Comments

Kimberly wrote on 9/2/2011, 9:54 PM
Maxxxxxx:

Unfortunately I don't have any suggestions to help you, but I am curious . . . do you know what build you had before you upgraded? I have build 124.

Regards,

Kimberly
maxxxxxx wrote on 9/3/2011, 1:04 AM
to, alter stands at build 124
PeterDuke wrote on 9/3/2011, 6:45 PM
I also had build 124 installed. I downloaded build 132 and installed it over the top of build 124. It seems to open OK, but I haven't tried using it.

It is interesting that the sticky thread at the top of this forum is stuck in a time warp at 5.0b. The latest release notes are unchanged and dated Sept 2010, the same as for build 124, so what changes have been made to build 132 are not disclosed.
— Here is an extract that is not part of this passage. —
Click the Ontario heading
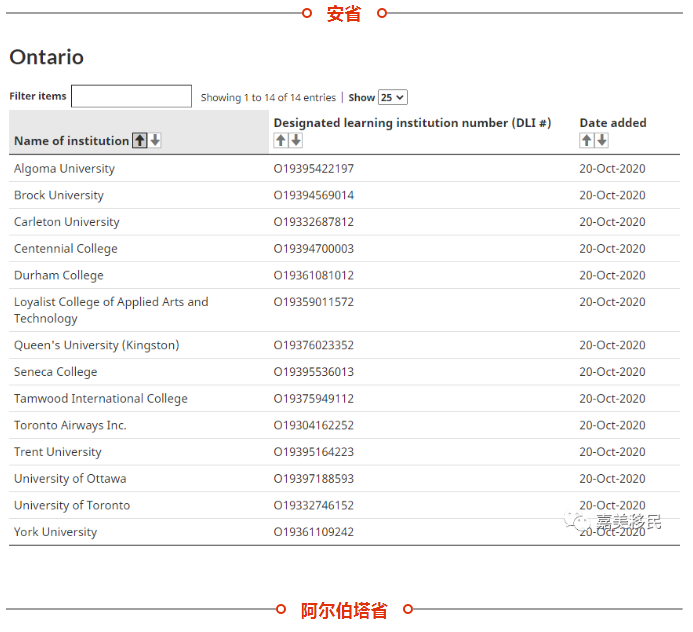This screenshot has height=632, width=693. point(47,57)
If build 124 was working for you I suggest you try uninstalling 132 and reinstalling 124, if you can. Cleaning the registry may help if things don't work out, but I never found cleaning the registry ever fixed anything that was broken.
maxxxxxx wrote on 9/4/2011, 9:16 AM
it seems that I had no luck: (
PeterDuke wrote on 9/4/2011, 10:09 AM
If you are saying that now you can't get 124 to work after uninstalling and cleaning the registry then now it starts to get messy.

You have two options:

1 Uninstall DVDA, delete all DVDA folders you can find, clean the registry, search for references to DVDA in the registry and delete, run registry cleaner again. Then reinstall DVDA.

If that doesn't work then the other option is

2 Do a full image backup of your C: drive. (Save all data on your C: drive as well if you can't easily restore from your image.) Restore a copy of your C: drive image from when DVDA did work or earlier. Reinstall anything missing including DVDA and your data.

If you don't have a backup image then you are now going to pay for your bad behaviour. In future make sure you do have several images ranging from system only, system plus main applications and system plus all applications. Then when problems like this occur it is relatively painless to get up and going again.